Scan the listing below. Report each line that includes "computer".
[TASK MATERIAL Boundary: Start]
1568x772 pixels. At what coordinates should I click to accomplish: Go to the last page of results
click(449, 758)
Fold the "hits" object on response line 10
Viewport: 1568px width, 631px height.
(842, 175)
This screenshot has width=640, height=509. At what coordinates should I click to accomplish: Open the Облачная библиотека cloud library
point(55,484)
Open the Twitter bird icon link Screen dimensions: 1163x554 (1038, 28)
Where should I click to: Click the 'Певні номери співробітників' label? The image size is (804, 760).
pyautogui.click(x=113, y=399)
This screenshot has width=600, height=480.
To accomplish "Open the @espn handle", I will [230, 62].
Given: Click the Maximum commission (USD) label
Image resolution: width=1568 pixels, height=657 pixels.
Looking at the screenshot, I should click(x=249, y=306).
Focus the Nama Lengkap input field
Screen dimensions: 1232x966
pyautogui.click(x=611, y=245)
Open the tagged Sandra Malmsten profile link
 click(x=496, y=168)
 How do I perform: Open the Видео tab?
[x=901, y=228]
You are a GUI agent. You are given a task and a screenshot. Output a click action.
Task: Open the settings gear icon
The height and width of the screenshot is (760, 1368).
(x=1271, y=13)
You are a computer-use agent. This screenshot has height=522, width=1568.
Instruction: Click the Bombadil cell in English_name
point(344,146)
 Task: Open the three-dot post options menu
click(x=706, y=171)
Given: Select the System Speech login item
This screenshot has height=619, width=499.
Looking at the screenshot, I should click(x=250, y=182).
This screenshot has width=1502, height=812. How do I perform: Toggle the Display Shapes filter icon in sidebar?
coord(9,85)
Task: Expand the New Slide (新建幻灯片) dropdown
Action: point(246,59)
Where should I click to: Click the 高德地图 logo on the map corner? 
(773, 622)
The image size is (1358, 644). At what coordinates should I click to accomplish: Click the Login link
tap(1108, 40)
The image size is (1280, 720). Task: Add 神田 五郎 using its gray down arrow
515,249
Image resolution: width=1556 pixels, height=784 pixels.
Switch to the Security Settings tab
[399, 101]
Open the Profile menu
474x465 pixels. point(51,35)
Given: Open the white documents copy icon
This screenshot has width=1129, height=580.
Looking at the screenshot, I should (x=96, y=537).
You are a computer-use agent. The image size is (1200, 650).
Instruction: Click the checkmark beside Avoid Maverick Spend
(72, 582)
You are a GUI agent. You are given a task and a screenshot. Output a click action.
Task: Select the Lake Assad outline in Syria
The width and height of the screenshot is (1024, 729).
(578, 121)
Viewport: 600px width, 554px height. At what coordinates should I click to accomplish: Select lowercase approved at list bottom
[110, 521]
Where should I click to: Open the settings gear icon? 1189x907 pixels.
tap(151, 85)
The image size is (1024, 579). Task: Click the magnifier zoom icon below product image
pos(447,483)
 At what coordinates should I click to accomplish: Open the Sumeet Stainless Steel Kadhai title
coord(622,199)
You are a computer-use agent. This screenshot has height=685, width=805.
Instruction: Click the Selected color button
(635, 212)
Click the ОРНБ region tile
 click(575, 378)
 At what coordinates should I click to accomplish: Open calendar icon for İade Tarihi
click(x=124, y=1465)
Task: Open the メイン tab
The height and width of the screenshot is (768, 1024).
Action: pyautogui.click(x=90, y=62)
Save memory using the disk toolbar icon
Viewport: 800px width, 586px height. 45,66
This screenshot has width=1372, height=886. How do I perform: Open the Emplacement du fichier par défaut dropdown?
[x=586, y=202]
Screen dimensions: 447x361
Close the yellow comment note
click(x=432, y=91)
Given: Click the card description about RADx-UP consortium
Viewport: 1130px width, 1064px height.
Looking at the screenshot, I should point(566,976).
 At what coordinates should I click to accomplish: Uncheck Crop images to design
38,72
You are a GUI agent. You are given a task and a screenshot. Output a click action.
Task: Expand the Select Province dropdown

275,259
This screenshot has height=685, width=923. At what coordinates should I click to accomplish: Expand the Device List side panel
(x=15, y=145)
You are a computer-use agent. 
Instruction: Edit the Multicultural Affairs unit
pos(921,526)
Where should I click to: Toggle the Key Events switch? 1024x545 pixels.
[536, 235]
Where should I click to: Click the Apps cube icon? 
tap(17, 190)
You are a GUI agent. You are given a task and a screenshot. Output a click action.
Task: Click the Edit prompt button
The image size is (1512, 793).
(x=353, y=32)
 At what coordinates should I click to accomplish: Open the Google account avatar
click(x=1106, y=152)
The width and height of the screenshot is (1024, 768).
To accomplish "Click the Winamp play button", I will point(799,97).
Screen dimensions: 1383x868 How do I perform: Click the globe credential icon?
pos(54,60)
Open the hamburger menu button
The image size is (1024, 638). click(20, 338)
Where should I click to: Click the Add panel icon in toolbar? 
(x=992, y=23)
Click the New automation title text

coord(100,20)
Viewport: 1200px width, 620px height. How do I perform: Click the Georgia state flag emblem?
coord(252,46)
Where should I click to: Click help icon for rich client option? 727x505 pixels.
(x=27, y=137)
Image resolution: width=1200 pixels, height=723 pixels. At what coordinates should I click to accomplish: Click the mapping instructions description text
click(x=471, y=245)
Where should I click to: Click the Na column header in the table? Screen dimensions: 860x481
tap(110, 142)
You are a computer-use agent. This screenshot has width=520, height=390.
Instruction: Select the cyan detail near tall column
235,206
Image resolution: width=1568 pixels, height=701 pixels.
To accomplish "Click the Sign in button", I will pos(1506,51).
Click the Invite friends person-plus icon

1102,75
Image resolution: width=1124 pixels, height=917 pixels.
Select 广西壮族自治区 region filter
[TASK MATERIAL Boundary: End]
RESULT OF THE TASK:
You are a computer-use agent. This screenshot has height=522, width=1568.
You are a computer-use agent. The image size is (1200, 650).
You are a computer-use agent. This screenshot has height=685, width=805.
You are a computer-use agent. 
You are a computer-use agent. This screenshot has width=520, height=390.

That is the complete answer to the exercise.